Greenwood test for gamma distribution

Description

Performs Greenwood spacing goodness-of-fit test for the hypothesis that the sample comes from a gamma distribution. The statistic measures squared spacings after transforming observations by the gamma cumulative distribution function.

Hypothesis of Gamma Distribution The null hypothesis is that the data comes from a gamma distribution with positive shape parameter alpha and positive rate parameter beta.

Usage

from pysatl_criterion.statistics.goodness_of_fit import (
    GreenwoodGammaGofStatistic,
)


test_statistic = GreenwoodGammaGofStatistic(alpha=2, beta=1)
statistic_result = test_statistic.execute_statistic([0.42, 0.77, 1.05, 1.48, 1.96, 2.34, 3.12])
print(statistic_result)

Arguments

alpha - positive shape parameter of the gamma distribution.
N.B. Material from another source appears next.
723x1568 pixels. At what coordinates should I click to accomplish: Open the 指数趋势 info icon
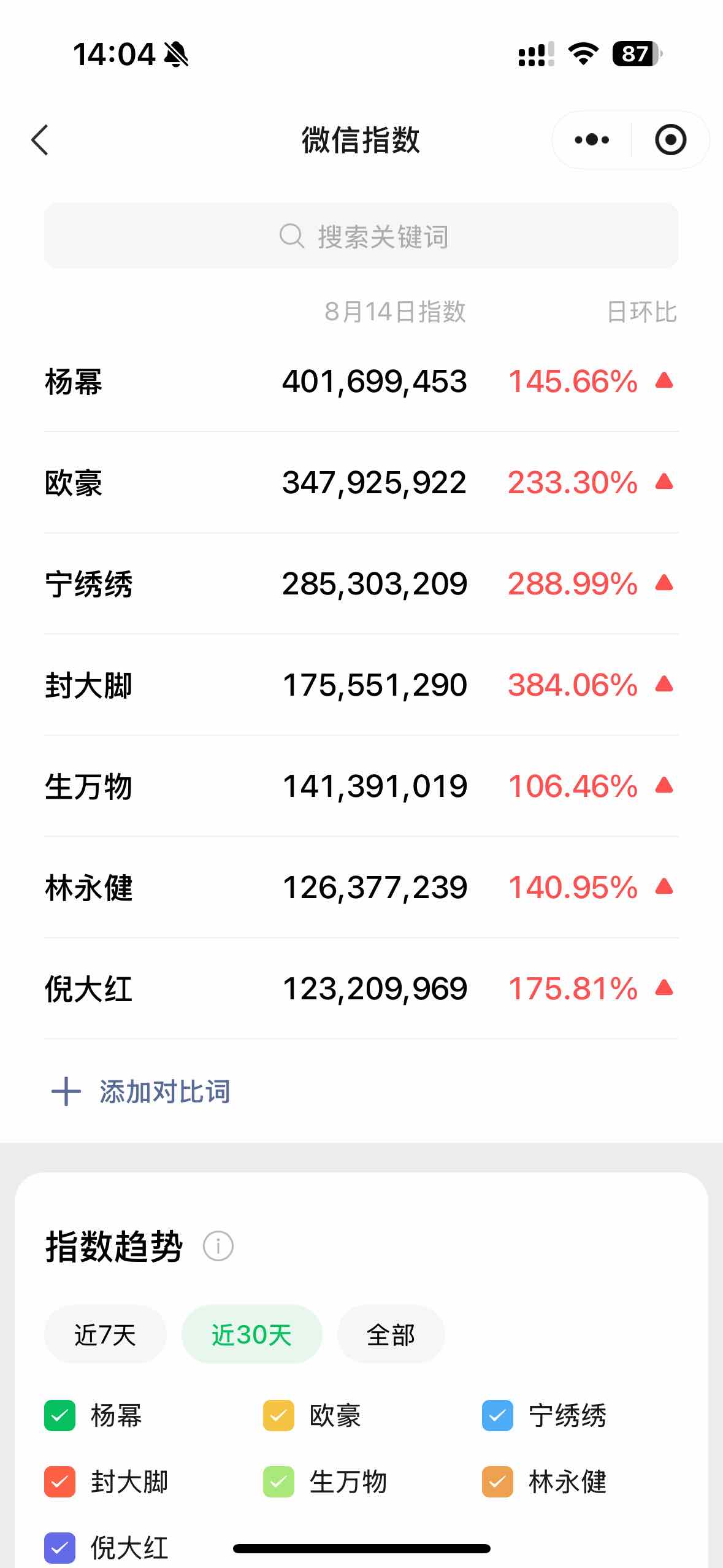[218, 1246]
Default value is 1.0.

beta - positive rate parameter of the gamma distribution. Default value is 1.0.

rvs - array-like sample data passed to execute_statistic.

Details

The implementation computes spacings \(D_i\) between consecutive gamma CDF values after adding 0 and 1, and returns

\[ G = \sum_i D_i^2. \]

Author(s)

Sergey Golovachev, Alexey Mironov

References

Greenwood, M. (1946): The statistical study of infectious diseases. - Journal of the Royal Statistical Society, Series A, vol. 109, pp. 85-110.

Examples

from pysatl_criterion.statistics.goodness_of_fit import (
    GreenwoodGammaGofStatistic,
)


test_statistic = GreenwoodGammaGofStatistic(alpha=2, beta=1)
statistic_result = test_statistic.execute_statistic([0.42, 0.77, 1.05, 1.48, 1.96, 2.34, 3.12])
print(statistic_result)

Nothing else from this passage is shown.